Beta-thalassemia major is a disease of the blood and bone marrow. Patients are born with it, and they are unable to make normal hemoglobin and red cells. As a result, most patients with beta-thalassemia major receive red blood cell transfusions all their lives. However, these transfusions do not cure the disease.
The only other treatment for beta-thalassemia is a bone marrow or stem cell transplant. The best results obtained with a bone marrow transplant are when a matched donor is available -- most often a brother, sister, or parent. (Bone marrow transplants can be done using unrelated donors, but they are more risky.) A bone marrow transplant may cure beta-thalassemia major. Without a matched sibling or parent, the standard treatment is continuous blood transfusions.
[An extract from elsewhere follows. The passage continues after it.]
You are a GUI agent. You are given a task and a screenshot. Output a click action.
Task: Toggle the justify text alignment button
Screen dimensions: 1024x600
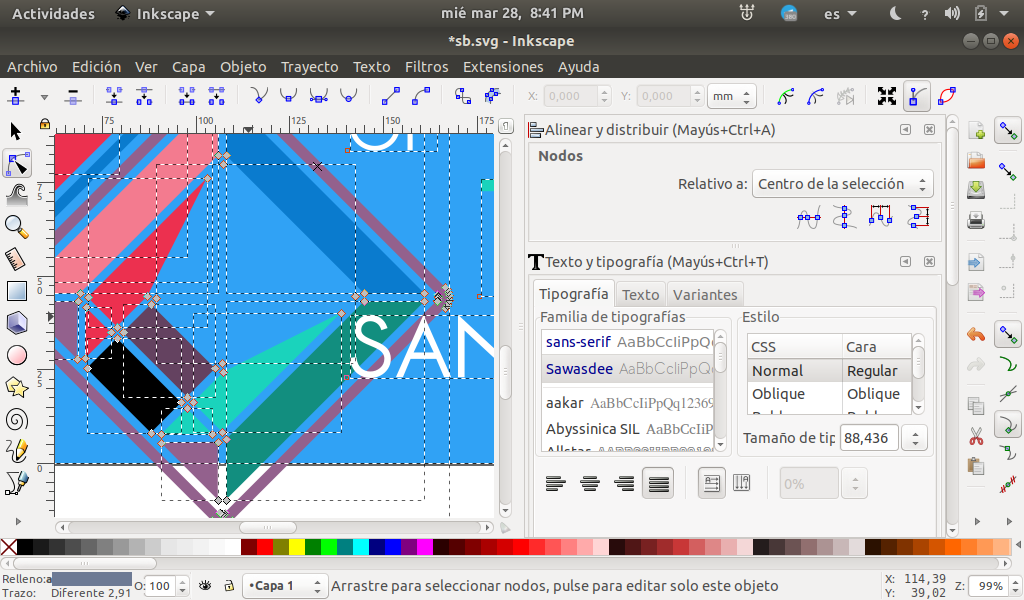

Researchers at Memorial Sloan-Kettering have created the gene for healthy hemoglobin in the laboratory, and in the future, they plan to insert the gene into stem cells from patients with beta-thalassemia major. The stem cells with the healthy gene would then be returned to the patient. This approach has cured the disease in mice.
Stem cells can be obtained from the bone marrow. However, the number of stem cells is limited. In order to obtain large amounts of stem cells, it is best to stimulate the bone marrow to make stem cells and send these cells into the bloodstream. To accomplish this, a patient must receive granulocyte colony-stimulating factor (G-CSF), a growth factor which stimulates the bone marrow to make more stem cells and then "mobilize" them into the blood.
The purpose of this clinical trial is to find out if G-CSF helps make more stem cells in patients with thalassemia major and to find out if it has any side effects in these patients. This study is not a gene therapy trial and will not help patients' beta-thalassemia.